What most people might not know or remember is that this is not the first time Kodak ventures into pharmaceutics business. In 1988, Kodak bought Sterling Drug for $5.1B, deciding that it was really a chemical business, with a part of that business being a photography company. However, Kodak soon learned the hard lesson that photography has nothing to do with pharmaceutics, although both involve chemical reactions. Ultimately Kodak sold Sterling in pieces, for about half of the original purchase price, a move that they might regret now.
In order to find out more about Kodak’s recent announcement and its plan for future, ME Printer talked to Kurt Jaeckel, Eastman Kodak’s Worldwide Director of Communications. Here are the excerpts:
During most of 20th century Kodak was a household name in photography and film, then the company become a dominating force in printing now the company has decided to become major drug components manufacturer, so what type of a company is Kodak?
Kodak is a technology company, with well over 100 years of experience in chemicals and advanced materials. Film is processed with chemicals. Inks are made with chemicals. For the last several years, Kodak has been manufacturing pharma materials in the unregulated space. Kodak Pharmaceuticals would produce critical pharmaceutical components that have been identified as essential but have lapsed into chronic national shortage. Our chemical manufacturing operation is located at Eastman Business Park, a 1200-acre “city within a city” in Rochester, NY which is uniquely suited for chemical development and production. Our existing bio manufacturing and chemical processing facilities and best-in-class R&D could be operationalized to begin supporting the development of generic pharmaceutical components – creating jobs, supporting local economies and helping secure the US pharma supply chain.
Kodak invested heavily in graphic arts industry and launched a series of innovative products, now that Kodak’s focus has shifted to a completely different industry some might speculate that printing is not important for Kodak anymore, is this a fair assessment?
We are still 100% committed to print and will continue to invest in ground-breaking innovations, especially in digital print. Print will be important as a revenue source as the proposed new pharmaceutical business gets up to speed.
This isn’t the first time that Kodak has radically changed course in order to capitalize on the latest craze. In 2018 Kodak launched KodakCoin, a cryptocurrency designed for photographers, which later it abandoned.
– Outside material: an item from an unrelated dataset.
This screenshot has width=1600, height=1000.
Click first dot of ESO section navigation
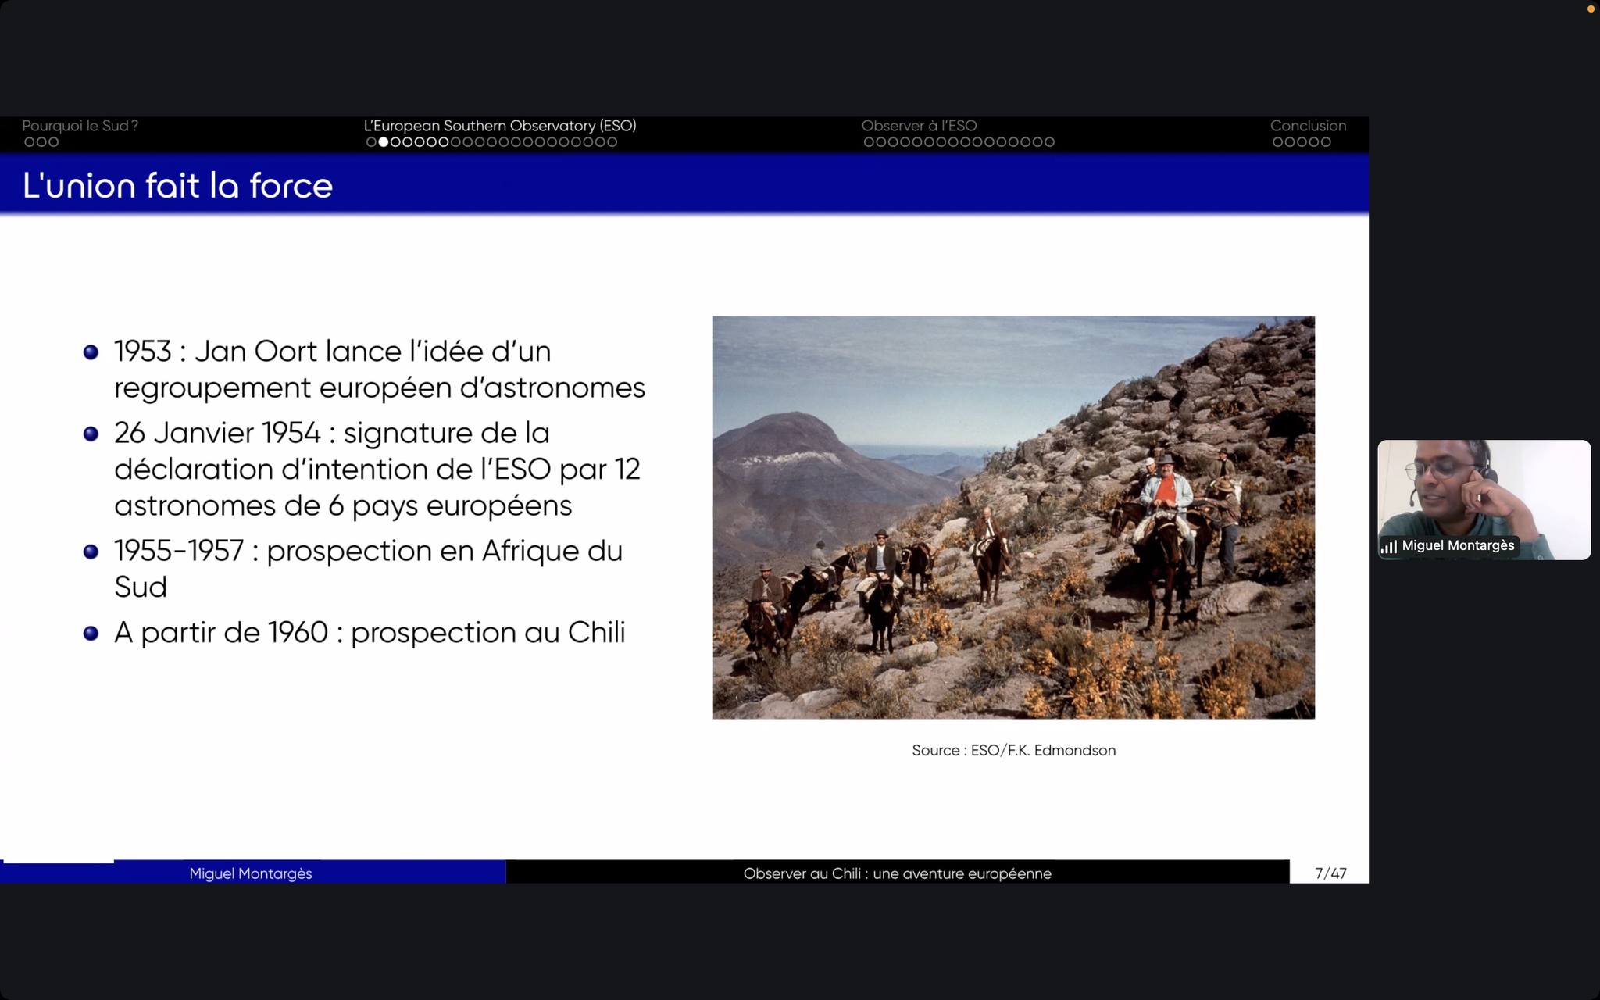click(371, 142)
However, In the days after the company’s announcement, its stock rose by up to 245 percent. What do you have to say to sceptics who say its déjà vu all over again this time around?
KodakCoin was a brand license arrangement with Wenn Digital. With the proposed new pharmaceuticals business, we are returning to our DNA. We’ve always had strength in advanced materials and chemicals, and currently manufacture pharmaceutical components in the unregulated space.
In an interview with Wall street Journal Kodak’s CEO Jim Continenza said 30% to 40% of Kodak’s business will eventually be dedicated to manufacturing pharmaceutical ingredients, that is a huge part of the company’s activities, which involves restructuring and bringing in new skills and knowledge as well as perhaps acquisitions, what will happen to the current workforce of Kodak?
Kodak Pharmaceuticals would operate as a separate business unit.
Will there be any change in Kodak’s network around the world, especially in the Middle East, will we see realignment, restructuring?
We have not yet finalized the agreement, so discussing any specific terms would be premature.